Quoted text -
┏━━
Deathslide at the Airphoria 2 performance
And how did you do that?
Well, basically I gatecrashed online discussion groups where people were talking about thrills. I started by taking random words, adding “thrill” to them, and entering them into Google to find out who was talking about these things. I remember “tennis + thrill” and “cooking + thrill” were two of them. I made about 50 interviews, ranging from one woman who was crotcheting her own wedding dress, to a man who was secretly a transvestite, with all these people talking about what made the experiences thrilling. And amazingly, I found that there were almost always some common features: for example a thrilling experience has to have an element of visceral stimulation, it has to have elements of power and control (whether being in control or out of control), and there is often a sense of being valued, of how you think others perceive you.
So is there an over-riding definition of thrill?
┗━━
Dataset records -
┏━━
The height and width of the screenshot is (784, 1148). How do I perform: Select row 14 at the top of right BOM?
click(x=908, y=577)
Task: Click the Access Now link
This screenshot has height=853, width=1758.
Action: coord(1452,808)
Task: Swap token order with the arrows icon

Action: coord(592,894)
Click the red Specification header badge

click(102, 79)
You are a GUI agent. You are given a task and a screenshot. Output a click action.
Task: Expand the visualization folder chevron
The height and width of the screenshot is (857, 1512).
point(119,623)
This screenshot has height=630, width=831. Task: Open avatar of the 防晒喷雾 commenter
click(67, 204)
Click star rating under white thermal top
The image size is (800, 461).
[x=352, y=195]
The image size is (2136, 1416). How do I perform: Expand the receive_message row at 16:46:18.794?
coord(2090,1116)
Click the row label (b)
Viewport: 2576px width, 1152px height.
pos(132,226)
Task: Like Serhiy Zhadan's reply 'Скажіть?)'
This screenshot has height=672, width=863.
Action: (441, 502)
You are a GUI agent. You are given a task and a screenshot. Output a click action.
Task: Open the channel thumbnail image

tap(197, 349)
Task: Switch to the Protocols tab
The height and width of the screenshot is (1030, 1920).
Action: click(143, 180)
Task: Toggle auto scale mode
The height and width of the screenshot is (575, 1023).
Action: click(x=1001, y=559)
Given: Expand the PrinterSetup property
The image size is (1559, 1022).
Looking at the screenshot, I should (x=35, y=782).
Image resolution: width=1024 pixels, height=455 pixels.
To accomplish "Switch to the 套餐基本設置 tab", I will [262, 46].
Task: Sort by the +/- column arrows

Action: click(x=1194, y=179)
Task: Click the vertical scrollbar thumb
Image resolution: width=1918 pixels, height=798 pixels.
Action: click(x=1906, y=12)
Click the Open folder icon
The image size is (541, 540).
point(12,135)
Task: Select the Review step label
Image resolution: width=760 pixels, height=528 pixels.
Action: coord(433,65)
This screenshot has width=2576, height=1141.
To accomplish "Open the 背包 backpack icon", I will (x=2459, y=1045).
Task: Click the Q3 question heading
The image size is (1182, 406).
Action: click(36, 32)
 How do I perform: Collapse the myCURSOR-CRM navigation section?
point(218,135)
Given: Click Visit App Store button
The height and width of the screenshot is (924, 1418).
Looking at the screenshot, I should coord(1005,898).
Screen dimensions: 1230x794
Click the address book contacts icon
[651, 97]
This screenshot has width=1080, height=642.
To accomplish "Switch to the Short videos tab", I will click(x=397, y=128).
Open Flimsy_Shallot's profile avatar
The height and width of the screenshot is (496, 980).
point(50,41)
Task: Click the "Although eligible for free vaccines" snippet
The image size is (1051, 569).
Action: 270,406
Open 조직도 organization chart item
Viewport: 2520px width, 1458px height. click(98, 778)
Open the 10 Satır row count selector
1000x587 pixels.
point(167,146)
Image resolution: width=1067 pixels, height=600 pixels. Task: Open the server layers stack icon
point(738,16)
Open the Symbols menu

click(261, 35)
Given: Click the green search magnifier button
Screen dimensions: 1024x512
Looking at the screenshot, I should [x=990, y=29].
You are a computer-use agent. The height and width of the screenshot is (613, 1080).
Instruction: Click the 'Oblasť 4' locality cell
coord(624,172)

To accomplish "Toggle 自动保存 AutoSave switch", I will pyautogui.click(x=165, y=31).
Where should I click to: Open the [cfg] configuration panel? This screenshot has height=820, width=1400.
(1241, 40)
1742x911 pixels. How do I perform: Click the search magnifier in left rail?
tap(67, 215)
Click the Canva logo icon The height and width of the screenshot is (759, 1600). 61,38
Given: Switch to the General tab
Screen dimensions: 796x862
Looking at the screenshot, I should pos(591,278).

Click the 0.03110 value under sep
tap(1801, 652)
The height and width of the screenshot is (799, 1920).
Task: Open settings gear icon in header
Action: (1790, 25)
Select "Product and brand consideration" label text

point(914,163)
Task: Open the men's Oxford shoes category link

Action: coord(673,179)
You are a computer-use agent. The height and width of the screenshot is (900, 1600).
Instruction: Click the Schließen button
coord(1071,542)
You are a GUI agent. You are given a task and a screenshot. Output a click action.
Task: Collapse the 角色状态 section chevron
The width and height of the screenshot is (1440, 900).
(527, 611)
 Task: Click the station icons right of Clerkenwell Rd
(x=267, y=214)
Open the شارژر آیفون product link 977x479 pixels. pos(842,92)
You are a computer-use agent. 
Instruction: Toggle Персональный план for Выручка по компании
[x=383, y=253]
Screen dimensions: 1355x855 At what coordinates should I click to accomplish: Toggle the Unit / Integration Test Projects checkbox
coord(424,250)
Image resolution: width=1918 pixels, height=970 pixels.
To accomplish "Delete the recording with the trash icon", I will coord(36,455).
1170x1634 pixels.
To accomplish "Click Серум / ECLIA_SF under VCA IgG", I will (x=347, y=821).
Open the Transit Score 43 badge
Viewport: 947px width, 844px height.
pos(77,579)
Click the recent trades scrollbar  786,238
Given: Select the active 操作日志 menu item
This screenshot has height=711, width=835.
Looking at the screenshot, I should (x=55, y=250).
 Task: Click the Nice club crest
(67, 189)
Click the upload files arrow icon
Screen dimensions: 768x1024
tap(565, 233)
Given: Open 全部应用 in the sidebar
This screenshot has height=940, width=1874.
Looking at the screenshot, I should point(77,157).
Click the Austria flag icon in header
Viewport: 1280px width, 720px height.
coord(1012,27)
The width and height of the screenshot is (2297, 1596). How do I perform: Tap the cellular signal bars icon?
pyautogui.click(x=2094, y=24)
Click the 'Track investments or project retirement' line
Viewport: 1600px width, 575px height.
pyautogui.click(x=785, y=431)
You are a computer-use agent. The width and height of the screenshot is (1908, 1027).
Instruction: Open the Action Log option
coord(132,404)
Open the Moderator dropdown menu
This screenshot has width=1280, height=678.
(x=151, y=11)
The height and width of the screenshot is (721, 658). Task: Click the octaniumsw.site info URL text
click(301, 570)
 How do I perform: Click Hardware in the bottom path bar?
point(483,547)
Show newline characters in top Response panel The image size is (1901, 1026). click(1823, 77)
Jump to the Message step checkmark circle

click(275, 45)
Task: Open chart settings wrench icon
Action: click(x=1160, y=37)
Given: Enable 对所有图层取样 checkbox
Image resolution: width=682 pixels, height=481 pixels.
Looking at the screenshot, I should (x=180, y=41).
┗━━
What the task requires - Can you give the interview on thrills again, starting at "Well, basically I" and ending at "definition of thrill?", and swap "Google" for "a search engine"? These entries have nothing to do with the interview on thrills.

Solution to this problem -
Well, basically I gatecrashed online discussion groups where people were talking about thrills. I started by taking random words, adding “thrill” to them, and entering them into a search engine to find out who was talking about these things. I remember “tennis + thrill” and “cooking + thrill” were two of them. I made about 50 interviews, ranging from one woman who was crotcheting her own wedding dress, to a man who was secretly a transvestite, with all these people talking about what made the experiences thrilling. And amazingly, I found that there were almost always some common features: for example a thrilling experience has to have an element of visceral stimulation, it has to have elements of power and control (whether being in control or out of control), and there is often a sense of being valued, of how you think others perceive you.
So is there an over-riding definition of thrill?